# WORK ORDER
Every entry should be transcribed word for word, so that nothing is missing.

--- --- ---

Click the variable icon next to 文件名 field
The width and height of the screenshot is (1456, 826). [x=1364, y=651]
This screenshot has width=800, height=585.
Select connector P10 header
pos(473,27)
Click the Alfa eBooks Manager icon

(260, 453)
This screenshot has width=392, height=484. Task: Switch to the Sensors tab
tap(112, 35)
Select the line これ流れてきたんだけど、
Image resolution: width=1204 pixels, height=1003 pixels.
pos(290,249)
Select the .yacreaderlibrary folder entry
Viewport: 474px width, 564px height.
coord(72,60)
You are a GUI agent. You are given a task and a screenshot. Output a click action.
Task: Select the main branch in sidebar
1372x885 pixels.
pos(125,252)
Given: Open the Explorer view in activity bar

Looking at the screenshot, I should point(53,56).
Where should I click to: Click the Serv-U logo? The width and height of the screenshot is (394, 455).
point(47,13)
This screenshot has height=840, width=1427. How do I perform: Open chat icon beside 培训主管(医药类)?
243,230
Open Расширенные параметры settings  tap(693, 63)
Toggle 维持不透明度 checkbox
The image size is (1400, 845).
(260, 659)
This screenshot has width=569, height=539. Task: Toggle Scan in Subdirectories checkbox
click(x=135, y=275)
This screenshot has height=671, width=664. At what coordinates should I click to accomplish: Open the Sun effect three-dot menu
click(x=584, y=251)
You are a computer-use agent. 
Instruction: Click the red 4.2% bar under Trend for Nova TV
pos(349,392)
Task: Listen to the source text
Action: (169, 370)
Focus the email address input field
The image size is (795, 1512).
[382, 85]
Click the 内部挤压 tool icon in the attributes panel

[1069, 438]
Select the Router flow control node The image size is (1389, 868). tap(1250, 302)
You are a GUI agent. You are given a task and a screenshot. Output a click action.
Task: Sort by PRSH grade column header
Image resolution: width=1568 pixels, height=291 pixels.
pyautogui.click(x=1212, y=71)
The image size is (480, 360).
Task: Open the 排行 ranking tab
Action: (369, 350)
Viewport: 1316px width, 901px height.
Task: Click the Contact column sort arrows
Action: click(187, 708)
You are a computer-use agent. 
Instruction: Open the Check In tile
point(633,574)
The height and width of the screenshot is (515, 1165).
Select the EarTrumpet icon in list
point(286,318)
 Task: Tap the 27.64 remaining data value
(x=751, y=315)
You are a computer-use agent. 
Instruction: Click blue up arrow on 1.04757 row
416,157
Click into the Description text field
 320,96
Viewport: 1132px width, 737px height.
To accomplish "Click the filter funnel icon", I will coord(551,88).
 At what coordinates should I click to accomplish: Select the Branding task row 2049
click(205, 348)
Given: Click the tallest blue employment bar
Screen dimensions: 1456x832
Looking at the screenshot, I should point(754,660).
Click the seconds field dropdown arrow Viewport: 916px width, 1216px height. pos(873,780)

--- --- ---

# TASK RESPONSE
Click the variable icon next to 文件名 field
The width and height of the screenshot is (1456, 826). [x=1364, y=651]
This screenshot has width=800, height=585.
Select connector P10 header
pos(473,27)
Click the Alfa eBooks Manager icon

(260, 453)
This screenshot has width=392, height=484. Task: Switch to the Sensors tab
tap(112, 35)
Select the line これ流れてきたんだけど、
Image resolution: width=1204 pixels, height=1003 pixels.
pos(290,249)
Select the .yacreaderlibrary folder entry
Viewport: 474px width, 564px height.
coord(72,60)
You are a GUI agent. You are given a task and a screenshot. Output a click action.
Task: Select the main branch in sidebar
1372x885 pixels.
pos(125,252)
Given: Open the Explorer view in activity bar

Looking at the screenshot, I should point(53,56).
Where should I click to: Click the Serv-U logo? The width and height of the screenshot is (394, 455).
point(47,13)
This screenshot has height=840, width=1427. How do I perform: Open chat icon beside 培训主管(医药类)?
243,230
Open Расширенные параметры settings  tap(693, 63)
Toggle 维持不透明度 checkbox
The image size is (1400, 845).
(260, 659)
This screenshot has width=569, height=539. Task: Toggle Scan in Subdirectories checkbox
click(x=135, y=275)
This screenshot has height=671, width=664. At what coordinates should I click to accomplish: Open the Sun effect three-dot menu
click(x=584, y=251)
You are a computer-use agent. 
Instruction: Click the red 4.2% bar under Trend for Nova TV
pos(349,392)
Task: Listen to the source text
Action: (169, 370)
Focus the email address input field
The image size is (795, 1512).
[382, 85]
Click the 内部挤压 tool icon in the attributes panel

[1069, 438]
Select the Router flow control node The image size is (1389, 868). tap(1250, 302)
You are a GUI agent. You are given a task and a screenshot. Output a click action.
Task: Sort by PRSH grade column header
Image resolution: width=1568 pixels, height=291 pixels.
pyautogui.click(x=1212, y=71)
The image size is (480, 360).
Task: Open the 排行 ranking tab
Action: (369, 350)
Viewport: 1316px width, 901px height.
Task: Click the Contact column sort arrows
Action: click(187, 708)
You are a computer-use agent. 
Instruction: Open the Check In tile
point(633,574)
The height and width of the screenshot is (515, 1165).
Select the EarTrumpet icon in list
point(286,318)
 Task: Tap the 27.64 remaining data value
(x=751, y=315)
You are a computer-use agent. 
Instruction: Click blue up arrow on 1.04757 row
416,157
Click into the Description text field
 320,96
Viewport: 1132px width, 737px height.
To accomplish "Click the filter funnel icon", I will coord(551,88).
 At what coordinates should I click to accomplish: Select the Branding task row 2049
click(205, 348)
Given: Click the tallest blue employment bar
Screen dimensions: 1456x832
Looking at the screenshot, I should point(754,660).
Click the seconds field dropdown arrow Viewport: 916px width, 1216px height. pos(873,780)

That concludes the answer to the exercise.